The findings suggest that shifts in gut microbes may have helped support the energetic costs that came with larger brains during primate evolution. Even microbes from squirrel monkeys, which are more distantly related to humans than macaques are, produced brain effects similar to those seen with human microbes. That pattern points to brain size, not ancestry, as the key factor.

One of the most unexpected results involved genes tied to brain health. In mice that received microbes from smaller-brained primates, the researchers observed patterns of gene expression linked to attention-deficit hyperactivity disorder, schizophrenia, bipolar disorder, and autism.
Scientists have long noted correlations between the gut microbiome and conditions such as autism. However, most evidence has been observational. Direct proof that microbes can shape brain development has been limited.
“This study provides more evidence that microbes may causally contribute to these disorders; specifically, the gut microbiome is shaping brain function during development,” Amato said. “Based on our findings, we can speculate that if the human brain is exposed to the actions of the ‘wrong’ microbes, its development will change, and we will see symptoms of these disorders, i.e., if you do not get exposed to the ‘right’ human microbes in early life, your brain will work differently, and this may lead to symptoms of these conditions.”
The researchers emphasize that the findings are preliminary. Only three primate species were studied, and mouse brains are not human brains. Still, the results offer rare experimental evidence that gut microbes can drive meaningful changes in brain gene activity.

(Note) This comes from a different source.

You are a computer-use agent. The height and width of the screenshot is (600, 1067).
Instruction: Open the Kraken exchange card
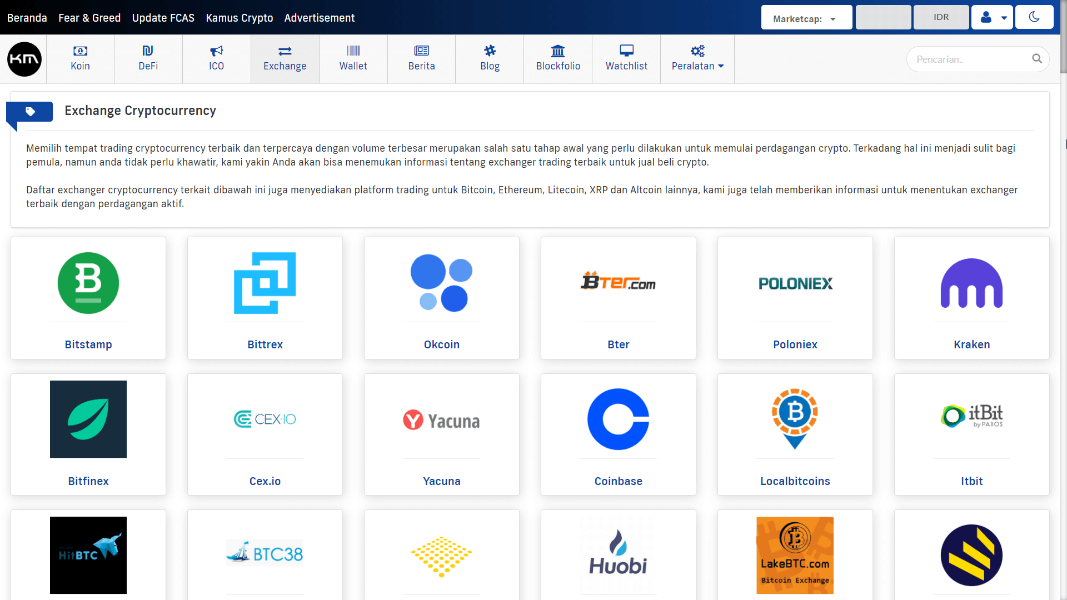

The study takes an evolutionary view of brain development. Humans and several other primates evolved unusually large brains, alongside metabolic changes that increased circulating glucose. The new data suggest the gut microbiome may have played a supporting role in that transition.
By transferring primate microbes into mice, the team showed that species-specific microbial communities can reproduce brain gene expression patterns seen in the donor species. That result hints at a deep biological link between microbes, metabolism, and brain evolution.
Amato sees this as a starting point for broader research. She hopes future studies will examine more species and look at how microbial effects change over time and during early development.
“It’s interesting to think about brain development in species and individuals and investigating whether we can look at cross-sectional, cross-species differences in patterns and discover rules for the way microbes are interacting with the brain, and whether the rules can be translated into development as well,” she said.
The findings could influence how scientists study both brain evolution and brain disorders. By showing that gut microbes can shape brain energy use and gene activity, the research opens new paths for understanding why human brains are so energetically demanding. It also suggests that early-life microbial exposure may matter more for brain development than previously thought.
In the long term, this work could guide research into prevention or treatment strategies for neurodevelopmental conditions. If specific microbial patterns support healthy brain development, future therapies might aim to restore or maintain those microbes during critical developmental windows.
The study also encourages researchers to take an evolutionary lens when examining modern brain disorders, linking ancient biological changes to present-day health.
Research findings are available online in the journal Proceedings of the National Academy of Sciences.